Road Trip Time!

You know the feeling when you're on the Turnpike and the sign in orange says "Next rest stop 154 miles"?  Not one construction builder had a broken belly and thought, 'Maybe 75 mi apart is far enough'? Never mind, you haven't eaten or drank anything for the previous 154 miles and are bordering on severe dehydration and starvation, but it is still way more appealing than the alternative! 

Growing up, I never had to suffer through travelling across America to see a big ball of yarn (sorry if that's what you're in to). Family trips weren't more than 6-7 hours but if things weren't sitting well, 10 minutes was an eternity. Frankly, the anxiety is the catalyst and then the domino's all start to fall...usually when you're in the mountains of PA and can't get off anywhere. Bastards.

Even if you're past the age of "road trip!", you still travel. Plane, car, train, bus, or tuk-tuk, its all anxiety inducing when you have a broken belly. How can you make it through a long trip and KNOW that you'll be okay? For starters, figure out your food triggers, or send me a message and I'll teach you how!

How to take a trip and feel fine, step-by-step, food options included.

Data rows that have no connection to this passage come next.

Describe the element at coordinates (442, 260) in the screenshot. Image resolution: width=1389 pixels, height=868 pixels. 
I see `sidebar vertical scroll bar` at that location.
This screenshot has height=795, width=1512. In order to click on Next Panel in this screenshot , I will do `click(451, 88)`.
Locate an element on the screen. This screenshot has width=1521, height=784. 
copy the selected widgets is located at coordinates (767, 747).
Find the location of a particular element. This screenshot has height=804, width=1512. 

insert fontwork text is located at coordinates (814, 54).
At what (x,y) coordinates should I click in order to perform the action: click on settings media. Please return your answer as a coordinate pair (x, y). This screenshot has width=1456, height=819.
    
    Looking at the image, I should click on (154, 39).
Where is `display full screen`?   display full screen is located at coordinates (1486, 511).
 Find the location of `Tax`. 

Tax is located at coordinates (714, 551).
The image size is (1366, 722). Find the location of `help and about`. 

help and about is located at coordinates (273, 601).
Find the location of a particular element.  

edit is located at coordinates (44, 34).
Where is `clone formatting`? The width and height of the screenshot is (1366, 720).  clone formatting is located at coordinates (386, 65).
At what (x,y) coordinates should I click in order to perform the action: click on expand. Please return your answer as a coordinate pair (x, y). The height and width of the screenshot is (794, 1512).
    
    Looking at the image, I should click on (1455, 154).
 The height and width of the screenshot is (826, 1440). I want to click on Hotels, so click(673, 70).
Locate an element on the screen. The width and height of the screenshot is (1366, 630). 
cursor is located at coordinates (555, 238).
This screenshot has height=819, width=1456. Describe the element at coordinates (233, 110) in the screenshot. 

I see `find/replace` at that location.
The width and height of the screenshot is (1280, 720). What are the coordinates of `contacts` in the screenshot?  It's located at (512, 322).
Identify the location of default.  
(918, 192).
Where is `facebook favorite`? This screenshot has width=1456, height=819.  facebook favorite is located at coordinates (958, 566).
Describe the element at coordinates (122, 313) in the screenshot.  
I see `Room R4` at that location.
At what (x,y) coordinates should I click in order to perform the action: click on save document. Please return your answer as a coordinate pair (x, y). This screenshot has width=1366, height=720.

  1. Know your food triggers and DO NOT cheat at least three days before said trip. Why not? Food intolerance can rear its ugly head (no pun intended) up to three days after you've eaten. Pizza Saturday and flight to Brazil on Monday? May the force be with you :) 
  2. Pack a hard or soft cooler with plenty of real food items and ice packs. Only packing snacks will leave you craving sustenance and you'll be more likely to cheat. See #1 response. 
  3. If what you want to make is a perishable liquid, like a protein-packed smoothie, freeze it the night before to create double duty as an ice pack. 
  4. Healthy snacks and meals will allow you to pass up the rest-stop options so you'll arrive at your destination full, hydrated and feeling your best!

Cooler Items:

  1. Cooked quinoa with chopped up cucumbers, tomatoes (Feta or goat cheese if dairy is not a trigger) and a vinaigrette. I like Barcelona Vinaigrette or any of the Salad Girl options at Whole Foods.
  2. Homemade Guacamole! Bring some Beanitos chips for a corn-free chip option. 
  3. Celery with Peanut Butter is an oldie but a goodie.
  4. Frozen Protein smoothie- 2C water, 4 Tbsp Hemp seeds, 2 Tbsp Chia seeds and 3 dates (or 2 Tbsp raw honey) for the base. Now you can make it fruity with frozen strawberries or banana. Or chocolate-y with raw cacao, banana and peanut butter! 
  5. Fruit salad- Go tropical with cut up Mango, Pineapple, Papaya, Rambutan, and Pomegranate seeds.
  6. Almond/Coconut or any dairy-free Yogurt...or make your own. Find the recipe here
  7. Frozen water bottles
  8. Overnight Oats- Find the recipe here

Snack Items

  1. Dried fruit. Trader Joe's has some great Organic options with nothing other than the the fruit- no sulfur dioxide, sugar or extra flavors!
  2. Raw Nuts- Almonds, Brazil Nuts (great for your hair because of Selenium), cashews, walnuts, macadamia, pecans and pistachios.
  3. Seeds- Sunflower and Pumpkin seeds (benefits
  4. YouBars. Great place to custom make your own meal bars

TIP!!!!! Frozen smoothies can go through TSA security!!! Make sure you sip out any liquid that has melted right before you put in through x-ray. Upon leaving, have the hotel make you a protein-packed smoothie and have them freeze it in your original glass mason jar so you can have something for the way home too! All the food options can go through security so it's no excuse to eat poorly at the airports!